Met de laatste opdracht worden alle hostobjecten die zijn opgeslagen in $HostsInCluster doorgegeven aan de cmdlet Format-Table, waarin de naam en het virtualisatieplatform van elke host in Cluster01 worden weergegeven.
Voorbeeld 5: Een specifieke host ophalen die zich in een perimeternetwerk bevindt op basis van het IP-adres
PS C:\> $VMHost = Get-VMHost -ComputerName 10.199.53.5 -VMMServer "VMMServer01.Contoso.com"
PS C:\> $VMHost | Select-Object -Property ComputerName, OperatingSystem
Met de eerste opdracht wordt het hostobject opgehaald dat zich in een perimeternetwerk bevindt waarvan het IP-adres 10.199.53.5 is van VMMServer01 en het object opslaat in de variabele $VMHost.
De tweede opdracht gebruikt de pijplijnoperator om het hostobject in $VMHost door te geven aan de cmdlet Select-Object , waarmee de computernaam en het besturingssysteem voor de host worden weergegeven.
Parameters
-ComputerName
Hiermee geeft u de naam op van een computer die door VMM uniek kan worden geïdentificeerd in uw netwerk.
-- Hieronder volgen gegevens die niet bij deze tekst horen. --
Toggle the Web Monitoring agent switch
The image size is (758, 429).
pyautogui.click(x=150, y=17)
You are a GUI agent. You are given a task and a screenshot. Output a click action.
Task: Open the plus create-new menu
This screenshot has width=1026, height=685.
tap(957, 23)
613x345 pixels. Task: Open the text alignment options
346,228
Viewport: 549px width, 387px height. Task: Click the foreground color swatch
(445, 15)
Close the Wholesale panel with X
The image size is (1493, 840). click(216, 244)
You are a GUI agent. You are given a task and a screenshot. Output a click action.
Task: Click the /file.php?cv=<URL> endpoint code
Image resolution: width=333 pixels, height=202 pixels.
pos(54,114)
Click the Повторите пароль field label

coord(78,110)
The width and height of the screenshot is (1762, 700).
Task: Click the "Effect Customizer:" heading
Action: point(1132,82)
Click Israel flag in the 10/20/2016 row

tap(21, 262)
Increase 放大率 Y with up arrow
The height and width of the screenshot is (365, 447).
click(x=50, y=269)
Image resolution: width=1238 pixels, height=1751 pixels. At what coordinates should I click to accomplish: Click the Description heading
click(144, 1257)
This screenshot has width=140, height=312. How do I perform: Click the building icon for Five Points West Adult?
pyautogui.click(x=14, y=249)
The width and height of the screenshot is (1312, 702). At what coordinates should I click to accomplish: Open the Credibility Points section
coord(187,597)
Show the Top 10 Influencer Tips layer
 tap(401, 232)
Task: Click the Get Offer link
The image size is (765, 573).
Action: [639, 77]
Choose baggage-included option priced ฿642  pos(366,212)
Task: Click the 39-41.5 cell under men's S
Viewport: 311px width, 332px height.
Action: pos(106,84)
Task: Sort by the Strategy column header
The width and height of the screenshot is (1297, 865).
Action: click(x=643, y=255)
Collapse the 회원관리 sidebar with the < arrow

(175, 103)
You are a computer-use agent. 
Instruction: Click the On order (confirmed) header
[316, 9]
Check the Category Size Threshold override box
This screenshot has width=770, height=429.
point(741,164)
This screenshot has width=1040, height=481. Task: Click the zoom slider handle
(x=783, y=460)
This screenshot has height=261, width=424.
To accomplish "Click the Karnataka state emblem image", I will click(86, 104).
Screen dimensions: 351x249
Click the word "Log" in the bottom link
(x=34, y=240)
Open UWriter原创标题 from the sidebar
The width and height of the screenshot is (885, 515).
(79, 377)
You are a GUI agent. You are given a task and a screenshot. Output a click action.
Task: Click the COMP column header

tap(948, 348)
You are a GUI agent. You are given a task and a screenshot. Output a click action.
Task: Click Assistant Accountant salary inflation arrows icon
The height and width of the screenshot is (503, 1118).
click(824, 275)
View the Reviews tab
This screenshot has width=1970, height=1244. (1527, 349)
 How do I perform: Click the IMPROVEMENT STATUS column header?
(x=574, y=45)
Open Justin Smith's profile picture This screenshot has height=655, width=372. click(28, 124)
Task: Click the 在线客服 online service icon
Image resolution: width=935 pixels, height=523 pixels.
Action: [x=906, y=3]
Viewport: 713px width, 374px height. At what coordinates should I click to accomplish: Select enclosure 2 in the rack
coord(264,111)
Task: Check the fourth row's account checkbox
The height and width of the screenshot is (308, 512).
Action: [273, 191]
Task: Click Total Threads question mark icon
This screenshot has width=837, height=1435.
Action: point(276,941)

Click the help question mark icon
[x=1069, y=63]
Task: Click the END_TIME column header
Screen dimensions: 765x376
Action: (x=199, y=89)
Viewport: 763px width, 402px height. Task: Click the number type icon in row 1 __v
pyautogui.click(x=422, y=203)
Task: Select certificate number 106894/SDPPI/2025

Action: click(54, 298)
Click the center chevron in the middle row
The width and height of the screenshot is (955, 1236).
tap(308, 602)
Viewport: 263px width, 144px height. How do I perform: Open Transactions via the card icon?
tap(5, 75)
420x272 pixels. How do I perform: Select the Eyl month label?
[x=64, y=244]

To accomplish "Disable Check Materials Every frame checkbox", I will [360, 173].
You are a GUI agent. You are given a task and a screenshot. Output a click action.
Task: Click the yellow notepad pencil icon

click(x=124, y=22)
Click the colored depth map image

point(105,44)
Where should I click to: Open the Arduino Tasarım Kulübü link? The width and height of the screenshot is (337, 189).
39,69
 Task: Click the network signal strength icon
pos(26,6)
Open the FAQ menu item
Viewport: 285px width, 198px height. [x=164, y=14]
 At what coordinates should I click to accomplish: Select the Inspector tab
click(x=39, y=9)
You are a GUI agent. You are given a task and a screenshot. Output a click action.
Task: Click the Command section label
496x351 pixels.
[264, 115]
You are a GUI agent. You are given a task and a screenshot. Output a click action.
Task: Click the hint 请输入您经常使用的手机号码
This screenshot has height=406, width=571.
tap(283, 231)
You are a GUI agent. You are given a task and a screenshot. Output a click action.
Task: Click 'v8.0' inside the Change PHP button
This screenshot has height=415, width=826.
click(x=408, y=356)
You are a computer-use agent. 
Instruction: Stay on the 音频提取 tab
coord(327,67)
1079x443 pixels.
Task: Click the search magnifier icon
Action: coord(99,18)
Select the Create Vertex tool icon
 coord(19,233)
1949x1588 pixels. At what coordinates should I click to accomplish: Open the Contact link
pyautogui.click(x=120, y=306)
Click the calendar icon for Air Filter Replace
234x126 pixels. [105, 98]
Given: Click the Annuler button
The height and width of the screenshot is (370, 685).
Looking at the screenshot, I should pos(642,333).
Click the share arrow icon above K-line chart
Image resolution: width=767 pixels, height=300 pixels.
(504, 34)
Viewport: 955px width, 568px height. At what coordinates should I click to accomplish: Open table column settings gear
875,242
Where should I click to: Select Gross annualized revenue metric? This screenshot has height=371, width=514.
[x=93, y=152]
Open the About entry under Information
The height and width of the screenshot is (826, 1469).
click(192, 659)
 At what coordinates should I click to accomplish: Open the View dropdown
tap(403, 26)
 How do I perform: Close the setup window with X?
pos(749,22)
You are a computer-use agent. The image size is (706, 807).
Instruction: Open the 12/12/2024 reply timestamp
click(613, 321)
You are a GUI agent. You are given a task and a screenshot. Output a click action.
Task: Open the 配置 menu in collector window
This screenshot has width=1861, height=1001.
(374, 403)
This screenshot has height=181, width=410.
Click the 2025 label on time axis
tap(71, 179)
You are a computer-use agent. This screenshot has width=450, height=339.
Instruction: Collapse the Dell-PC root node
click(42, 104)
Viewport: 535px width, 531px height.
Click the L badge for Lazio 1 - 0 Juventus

Geldige indelingen zijn:
- FQDN
- IPv4- of IPv6-adres
- NetBIOS-naam
Opmerking: Zie de voorbeelden voor een specifieke cmdlet om te bepalen hoe die cmdlet de computernaam opgeeft.
Type: | String |
Position: | 0 |
Default value: | None |
Required: | False |
Accept pipeline input: | False |
Accept wildcard characters: | False |
-ID
Hiermee geeft u de numerieke id op als een globaal unieke id of GUID voor een specifiek object.
Type: | Guid |
Position: | Named |
Default value: | None |
Required: | False |
Accept pipeline input: | False |
Accept wildcard characters: | False |
-VMHostCluster
Hiermee geeft u een VMM-hostclusterobject op.
Type: | HostCluster |
Position: | Named |
Default value: | None |
Required: | True |
Accept pipeline input: | True |
Accept wildcard characters: | False |
-VMHostGroup
Hiermee geeft u een hostgroepobject voor virtuele machines op.
Type: | HostGroup |
Position: | Named |
Default value: | None |
Required: | True |
Accept pipeline input: | True |
Accept wildcard characters: | False |
-VMMServer
Hiermee geeft u een VMM-serverobject op.
Type: | ServerConnection |
Position: | Named |
Default value: | None |
Required: | False |
Accept pipeline input: | True |
Accept wildcard characters: | False |
Uitvoerwaarden
Host
Met deze cmdlet wordt een hostobject geretourneerd.